- THE DATA
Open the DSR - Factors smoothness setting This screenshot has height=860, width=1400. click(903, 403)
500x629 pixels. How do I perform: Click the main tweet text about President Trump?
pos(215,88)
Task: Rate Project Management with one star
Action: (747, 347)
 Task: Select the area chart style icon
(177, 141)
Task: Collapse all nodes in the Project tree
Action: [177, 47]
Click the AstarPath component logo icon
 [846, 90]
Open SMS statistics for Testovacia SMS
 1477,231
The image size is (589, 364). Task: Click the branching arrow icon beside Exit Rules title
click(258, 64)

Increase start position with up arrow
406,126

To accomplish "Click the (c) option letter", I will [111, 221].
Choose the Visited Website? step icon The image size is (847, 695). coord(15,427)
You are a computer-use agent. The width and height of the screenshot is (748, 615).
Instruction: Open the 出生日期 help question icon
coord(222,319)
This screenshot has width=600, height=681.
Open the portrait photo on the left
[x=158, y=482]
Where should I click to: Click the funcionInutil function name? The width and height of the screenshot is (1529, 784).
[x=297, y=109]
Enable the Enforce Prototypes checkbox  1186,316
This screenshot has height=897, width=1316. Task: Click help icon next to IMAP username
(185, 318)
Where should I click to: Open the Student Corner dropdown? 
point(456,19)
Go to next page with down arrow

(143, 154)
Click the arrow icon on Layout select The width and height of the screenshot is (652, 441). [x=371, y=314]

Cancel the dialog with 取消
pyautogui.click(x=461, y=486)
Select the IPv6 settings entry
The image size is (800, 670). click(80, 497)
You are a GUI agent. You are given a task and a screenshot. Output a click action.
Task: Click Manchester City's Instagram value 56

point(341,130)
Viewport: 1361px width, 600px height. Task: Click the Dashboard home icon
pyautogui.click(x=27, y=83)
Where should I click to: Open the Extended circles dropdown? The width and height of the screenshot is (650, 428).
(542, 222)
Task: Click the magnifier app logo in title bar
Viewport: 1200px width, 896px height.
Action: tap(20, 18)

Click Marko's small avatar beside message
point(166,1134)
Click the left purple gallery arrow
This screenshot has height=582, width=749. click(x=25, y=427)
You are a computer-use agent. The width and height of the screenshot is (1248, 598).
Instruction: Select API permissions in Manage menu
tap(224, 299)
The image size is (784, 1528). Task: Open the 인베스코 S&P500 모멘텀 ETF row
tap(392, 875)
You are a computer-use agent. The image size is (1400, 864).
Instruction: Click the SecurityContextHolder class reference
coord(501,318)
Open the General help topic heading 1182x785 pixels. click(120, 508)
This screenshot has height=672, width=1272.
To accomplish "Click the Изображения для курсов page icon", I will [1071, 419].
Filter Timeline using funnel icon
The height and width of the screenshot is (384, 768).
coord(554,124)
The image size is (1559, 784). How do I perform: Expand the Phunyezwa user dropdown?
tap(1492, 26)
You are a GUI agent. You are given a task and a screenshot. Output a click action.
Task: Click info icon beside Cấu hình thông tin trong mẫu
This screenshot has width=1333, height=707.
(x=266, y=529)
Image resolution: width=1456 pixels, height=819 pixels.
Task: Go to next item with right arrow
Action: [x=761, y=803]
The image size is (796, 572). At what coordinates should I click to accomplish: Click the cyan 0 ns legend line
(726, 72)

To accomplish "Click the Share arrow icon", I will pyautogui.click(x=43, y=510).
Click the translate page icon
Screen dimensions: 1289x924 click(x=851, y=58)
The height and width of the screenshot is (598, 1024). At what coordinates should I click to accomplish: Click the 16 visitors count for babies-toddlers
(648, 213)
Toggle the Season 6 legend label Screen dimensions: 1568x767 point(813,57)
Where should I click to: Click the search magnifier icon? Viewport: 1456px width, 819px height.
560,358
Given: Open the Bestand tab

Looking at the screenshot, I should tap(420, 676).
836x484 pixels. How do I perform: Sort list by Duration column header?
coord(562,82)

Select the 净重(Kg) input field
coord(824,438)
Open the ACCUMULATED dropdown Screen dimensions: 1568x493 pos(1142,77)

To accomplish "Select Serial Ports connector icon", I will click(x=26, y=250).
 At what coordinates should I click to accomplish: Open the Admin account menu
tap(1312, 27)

- AIM
Put everything in the rows above from the line containing "Click Marko's small avatar beside message" down to the line containing "tap(392, 875)" into a JSON list of strings, one string per line, with blank lines left out.

- WRITTEN SOLUTION
[
  "Click Marko's small avatar beside message",
  "point(166,1134)",
  "Click the left purple gallery arrow",
  "This screenshot has height=582, width=749. click(x=25, y=427)",
  "You are a computer-use agent. The width and height of the screenshot is (1248, 598).",
  "Instruction: Select API permissions in Manage menu",
  "tap(224, 299)",
  "The image size is (784, 1528). Task: Open the 인베스코 S&P500 모멘텀 ETF row",
  "tap(392, 875)"
]